## EXTRACT PROVIDED
Starting point is 00:01:56 So you're going to be bound by the memory bandwidth of the GPU. And so the less memory movement that you have to do, that's going to give you the best theoretical performance. So if you think about it, you could theoretically just, let's say you have an array and you want to rotate it, you could just allocate a buffer of the same size, do the rotation into that other buffer, and then copy the buffer back into the original. That would be like the easy way of doing it. But that way, you're moving from one array to another.
Starting point is 00:02:23 And so if your arrays of size n, you would have to do 4N data movement, right? And by doing it in place, you only have to do two times n data movement. Because in a rotate, you're going to have to read each element from the array, and you're going to have to write it back at another location. That's an amount of work that you cannot get around.
Starting point is 00:02:44 So the minimum theoretical movement they have to do is two times the size of the array. And so by doing it in place, you're able to get to that theoretical limit. And so that would be what we call speed of light. So if your algorithm, if the throughput of your algorithm is half the memory bandwidth of the GPU, that means that you've achieved the best theoretical performance.

## WRITTEN PROBLEM 1
Reproduce the listing from its first line up to and including the line containing "point(86,201)".
The transcript excerpt and the listing are separate, unrelated material.

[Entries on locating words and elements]
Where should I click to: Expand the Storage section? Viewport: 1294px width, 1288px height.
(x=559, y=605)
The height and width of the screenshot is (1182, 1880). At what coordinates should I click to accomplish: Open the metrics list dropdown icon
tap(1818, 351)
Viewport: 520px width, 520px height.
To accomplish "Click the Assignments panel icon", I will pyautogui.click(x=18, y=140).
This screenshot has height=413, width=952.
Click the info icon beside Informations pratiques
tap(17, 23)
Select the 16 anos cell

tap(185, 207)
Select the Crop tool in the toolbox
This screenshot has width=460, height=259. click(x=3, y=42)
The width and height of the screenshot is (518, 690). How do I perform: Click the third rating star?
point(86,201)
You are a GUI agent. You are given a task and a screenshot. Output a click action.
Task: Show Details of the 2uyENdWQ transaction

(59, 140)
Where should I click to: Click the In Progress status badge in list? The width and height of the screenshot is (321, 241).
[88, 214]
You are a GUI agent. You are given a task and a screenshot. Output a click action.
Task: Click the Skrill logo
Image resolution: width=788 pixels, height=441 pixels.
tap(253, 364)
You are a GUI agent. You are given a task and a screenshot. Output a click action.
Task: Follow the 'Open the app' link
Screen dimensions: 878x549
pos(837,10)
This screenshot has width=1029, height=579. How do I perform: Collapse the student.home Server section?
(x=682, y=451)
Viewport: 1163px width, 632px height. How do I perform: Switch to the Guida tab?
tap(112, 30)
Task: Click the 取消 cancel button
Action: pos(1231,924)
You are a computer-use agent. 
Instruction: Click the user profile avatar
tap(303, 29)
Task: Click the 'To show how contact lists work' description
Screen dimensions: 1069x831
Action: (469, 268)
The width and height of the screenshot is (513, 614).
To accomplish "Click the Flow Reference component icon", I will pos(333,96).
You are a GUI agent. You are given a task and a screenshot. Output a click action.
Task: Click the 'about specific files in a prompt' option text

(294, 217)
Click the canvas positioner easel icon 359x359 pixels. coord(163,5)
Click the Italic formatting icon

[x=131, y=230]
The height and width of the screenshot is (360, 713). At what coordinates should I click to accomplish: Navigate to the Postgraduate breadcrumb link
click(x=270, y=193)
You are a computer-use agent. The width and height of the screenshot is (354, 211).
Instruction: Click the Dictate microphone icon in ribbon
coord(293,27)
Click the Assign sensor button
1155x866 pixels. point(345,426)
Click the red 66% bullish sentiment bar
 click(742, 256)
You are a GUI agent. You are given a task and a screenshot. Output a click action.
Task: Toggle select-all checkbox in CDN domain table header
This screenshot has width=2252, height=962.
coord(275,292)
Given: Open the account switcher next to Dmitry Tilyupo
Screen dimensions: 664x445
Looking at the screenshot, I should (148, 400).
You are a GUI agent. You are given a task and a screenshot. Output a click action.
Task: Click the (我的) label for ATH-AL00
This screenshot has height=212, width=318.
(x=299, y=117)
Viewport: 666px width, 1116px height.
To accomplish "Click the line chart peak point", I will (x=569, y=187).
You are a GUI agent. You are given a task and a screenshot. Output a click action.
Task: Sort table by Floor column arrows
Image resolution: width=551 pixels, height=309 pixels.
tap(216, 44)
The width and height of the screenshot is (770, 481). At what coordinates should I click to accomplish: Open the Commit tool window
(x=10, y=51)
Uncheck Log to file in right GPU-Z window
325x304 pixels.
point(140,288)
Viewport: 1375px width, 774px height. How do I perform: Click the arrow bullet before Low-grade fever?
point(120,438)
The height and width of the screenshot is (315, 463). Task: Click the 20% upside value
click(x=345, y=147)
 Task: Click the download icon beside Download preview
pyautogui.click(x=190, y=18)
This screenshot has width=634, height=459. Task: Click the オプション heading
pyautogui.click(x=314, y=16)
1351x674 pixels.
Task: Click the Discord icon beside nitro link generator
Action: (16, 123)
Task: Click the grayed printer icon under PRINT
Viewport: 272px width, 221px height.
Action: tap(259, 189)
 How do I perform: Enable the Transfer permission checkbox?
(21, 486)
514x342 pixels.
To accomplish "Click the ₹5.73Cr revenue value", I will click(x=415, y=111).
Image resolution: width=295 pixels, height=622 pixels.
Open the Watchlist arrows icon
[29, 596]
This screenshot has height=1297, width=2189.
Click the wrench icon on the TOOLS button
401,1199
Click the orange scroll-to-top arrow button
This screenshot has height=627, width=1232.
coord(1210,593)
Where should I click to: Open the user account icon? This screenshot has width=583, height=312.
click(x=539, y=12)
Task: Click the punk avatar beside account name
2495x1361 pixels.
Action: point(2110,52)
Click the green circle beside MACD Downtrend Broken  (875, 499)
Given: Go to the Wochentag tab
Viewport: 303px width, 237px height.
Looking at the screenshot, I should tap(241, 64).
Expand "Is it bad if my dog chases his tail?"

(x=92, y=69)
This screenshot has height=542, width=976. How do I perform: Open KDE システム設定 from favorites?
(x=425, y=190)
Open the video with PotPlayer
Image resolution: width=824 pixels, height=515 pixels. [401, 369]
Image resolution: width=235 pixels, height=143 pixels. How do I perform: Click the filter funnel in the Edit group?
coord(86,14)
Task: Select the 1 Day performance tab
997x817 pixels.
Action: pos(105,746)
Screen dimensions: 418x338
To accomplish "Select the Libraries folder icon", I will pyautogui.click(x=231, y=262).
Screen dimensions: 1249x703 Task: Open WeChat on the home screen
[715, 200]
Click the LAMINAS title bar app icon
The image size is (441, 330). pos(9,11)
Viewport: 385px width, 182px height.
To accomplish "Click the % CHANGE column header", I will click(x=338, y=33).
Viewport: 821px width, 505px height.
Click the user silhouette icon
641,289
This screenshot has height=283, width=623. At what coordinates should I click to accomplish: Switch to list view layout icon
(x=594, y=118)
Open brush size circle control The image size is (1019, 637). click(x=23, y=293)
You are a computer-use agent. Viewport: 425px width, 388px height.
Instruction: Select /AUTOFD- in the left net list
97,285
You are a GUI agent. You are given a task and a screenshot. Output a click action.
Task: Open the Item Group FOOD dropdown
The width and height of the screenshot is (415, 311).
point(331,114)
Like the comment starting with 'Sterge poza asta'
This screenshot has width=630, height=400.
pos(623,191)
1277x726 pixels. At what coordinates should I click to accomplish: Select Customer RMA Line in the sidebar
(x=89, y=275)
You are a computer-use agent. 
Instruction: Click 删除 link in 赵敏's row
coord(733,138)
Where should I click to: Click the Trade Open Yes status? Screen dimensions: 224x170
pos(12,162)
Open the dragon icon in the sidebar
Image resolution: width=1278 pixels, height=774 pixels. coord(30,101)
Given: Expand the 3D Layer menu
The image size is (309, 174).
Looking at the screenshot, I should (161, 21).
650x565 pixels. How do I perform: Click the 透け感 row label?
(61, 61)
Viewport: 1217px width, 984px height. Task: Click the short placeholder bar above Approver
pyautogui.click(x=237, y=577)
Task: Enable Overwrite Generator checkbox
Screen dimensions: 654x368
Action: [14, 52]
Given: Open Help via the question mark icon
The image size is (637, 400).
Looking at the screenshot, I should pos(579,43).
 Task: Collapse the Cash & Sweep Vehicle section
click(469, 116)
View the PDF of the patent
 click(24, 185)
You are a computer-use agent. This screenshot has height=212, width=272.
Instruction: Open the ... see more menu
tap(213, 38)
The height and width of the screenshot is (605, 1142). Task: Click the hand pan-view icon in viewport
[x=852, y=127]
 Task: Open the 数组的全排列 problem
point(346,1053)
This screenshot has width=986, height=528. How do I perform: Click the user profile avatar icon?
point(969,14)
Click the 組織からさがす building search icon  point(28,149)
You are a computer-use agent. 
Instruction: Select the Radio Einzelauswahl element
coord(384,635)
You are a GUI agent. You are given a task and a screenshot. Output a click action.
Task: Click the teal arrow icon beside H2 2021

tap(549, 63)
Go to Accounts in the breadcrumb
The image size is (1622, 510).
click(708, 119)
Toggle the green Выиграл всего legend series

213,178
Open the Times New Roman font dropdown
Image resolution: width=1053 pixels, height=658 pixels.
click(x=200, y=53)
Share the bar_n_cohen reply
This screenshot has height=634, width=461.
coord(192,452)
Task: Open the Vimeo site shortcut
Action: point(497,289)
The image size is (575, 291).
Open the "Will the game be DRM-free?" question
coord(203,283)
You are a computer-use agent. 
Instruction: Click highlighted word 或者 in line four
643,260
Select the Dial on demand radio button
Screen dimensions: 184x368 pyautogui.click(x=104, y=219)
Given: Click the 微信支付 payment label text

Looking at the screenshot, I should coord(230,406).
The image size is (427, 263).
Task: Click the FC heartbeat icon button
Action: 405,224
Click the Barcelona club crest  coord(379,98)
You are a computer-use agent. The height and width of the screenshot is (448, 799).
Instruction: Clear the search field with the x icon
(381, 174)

## WRITTEN PROBLEM 2
In the transcript excerpt, what term is used for reaching the theoretical minimum of data movement?

## COMPLETE OUTPUT 1
Where should I click to: Expand the Storage section? Viewport: 1294px width, 1288px height.
(x=559, y=605)
The height and width of the screenshot is (1182, 1880). At what coordinates should I click to accomplish: Open the metrics list dropdown icon
tap(1818, 351)
Viewport: 520px width, 520px height.
To accomplish "Click the Assignments panel icon", I will pyautogui.click(x=18, y=140).
This screenshot has height=413, width=952.
Click the info icon beside Informations pratiques
tap(17, 23)
Select the 16 anos cell

tap(185, 207)
Select the Crop tool in the toolbox
This screenshot has width=460, height=259. click(x=3, y=42)
The width and height of the screenshot is (518, 690). How do I perform: Click the third rating star?
point(86,201)

## COMPLETE OUTPUT 2
Speed of light.